L’Orchestra e il Coro di Bologna saranno diretti da José Ramón Encinar, per la prima volta a Pesaro. Il Maestro Encinar, colto e apprezzato compositore formatosi in Italia alla scuola di Franco Donatoni (una sua opera lirica, rappresentata per la prima volta a Madrid nel 1988, si intitola Figaro), stimato fra i migliori interpreti del repertorio contemporaneo, assicurerà una lettura intelligente della lucida partitura rossiniana.

L’allestimento dell’Occasione fa il ladro è il più antico fra quelli in circolazione al Rof. Deve la sua longevità all’ispirata regia di Jean-Pierre Ponnelle, ultima fatica a pochi mesi dalla prematura scomparsa, nel 1988, a soli 46 anni. Lo rimette in scena Sonja Frisell, apprezzata regista e diretta sua collaboratrice in quest’opera, e lo dirige una giovane musicista cinese, Yi-Chen Lin, che aveva conquistato orchestra e pubblico quando guidava i coetanei ragazzi dell’Accademia Rossiniana, nel Viaggio a Reims conclusivo dei corsi del 2011. Dall’Accademia provengono ancora, meritatamente promossi, Elena Tsallagova, intensa Amenaide nel Tancredi della scorsa stagione, Enea Scala, incisivo Mambre nell’ultimo Mosè in Egitto, Paolo Bordogna, ormai intronizzato fra i grandi buffi rossiniani, Viktoria Yarovaya, Siveno nel Demetrio e Polibio del 2010 e Giorgio Misseri, Egoldo nella Matilde di Shabran dello scorso anno. Il veterano Roberto De Candia completa un cast che appare difficilmente migliorabile. In quest’opera, come nel tradizionale Viaggio a Reims che premierà i laureati della prossima Accademia Rossiniana, suonerà l’Orchestra Sinfonica G. Rossini, da anni apprezzata presenza al Festival.

Proseguirà l’integrale dei Péchés de vieillesse, giunta alla sua quinta tornata, in collaborazione con l’Ente Concerti di Pesaro, l’Accademia pianistica napoletana e la Fondazione Rossini.

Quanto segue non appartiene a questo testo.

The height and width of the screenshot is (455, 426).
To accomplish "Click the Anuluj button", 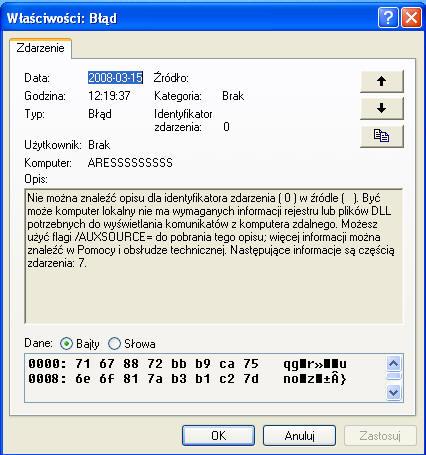I will (299, 435).
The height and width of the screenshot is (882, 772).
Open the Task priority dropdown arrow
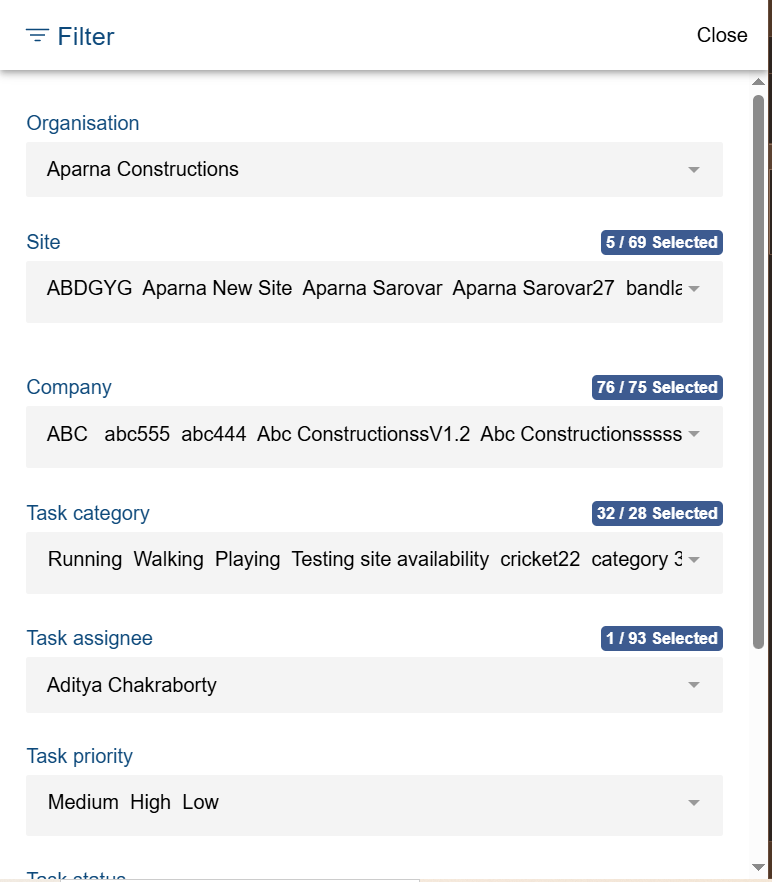point(694,803)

Nella sezione dedicata alla Rossinimania, un concerto del chitarrista pesarese Eugenio Della Chiara farà conoscere, oltre a musiche originali di Paganini, sei nuove composizioni, centrate su spunti rossiniani, di autori italiani delle ultime generazioni. I consueti Concerti di Belcanto sono stati perfidamente selezionati per accendere una sanguinosa contesa divistica fra tenori di livello superiore, contesa che si muterà in giubilo al concerto verdiano di Marina Rebeka, omaggio del Rof al Maestro che a Rossini dedicò, nell’occasione della sua scomparsa, un Libera me domine destinato a diventare una pagina capitale del suo Requiem. Il programma sarà accompagnato dall’Orchestra Sinfonica G. Rossini diretta da Daniele Agiman.

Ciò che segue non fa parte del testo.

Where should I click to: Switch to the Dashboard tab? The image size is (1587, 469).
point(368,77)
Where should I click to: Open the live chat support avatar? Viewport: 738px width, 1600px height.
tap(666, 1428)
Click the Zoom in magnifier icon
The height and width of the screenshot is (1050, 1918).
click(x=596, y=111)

Il Festival si concluderà con un’esecuzione in forma di concerto di una delle più affascinanti opere “napoletane” di Rossini, La donna del lago, come da tradizione ritrasmessa simultaneamente nella piazza maggiore della città. La dirigerà il patriarca Alberto Zedda, che compenserà la sua vetustà promuovendo un castdi interpreti giovani e giovanissimi, taluni debuttanti in ruoli leggendari, come l’Elena di Carmen Romeu, il Malcom di Chiara Amarù, l’Uberto di Dmitry Korchak, il Rodrigo di Michael Spyres, il Duglas di Simone Alberghini, l’Albina di Mariangela Sicilia, il Serano di Alessandro Luciano.

Una programmazione che sfida crisi e scoraggiamento: prosit.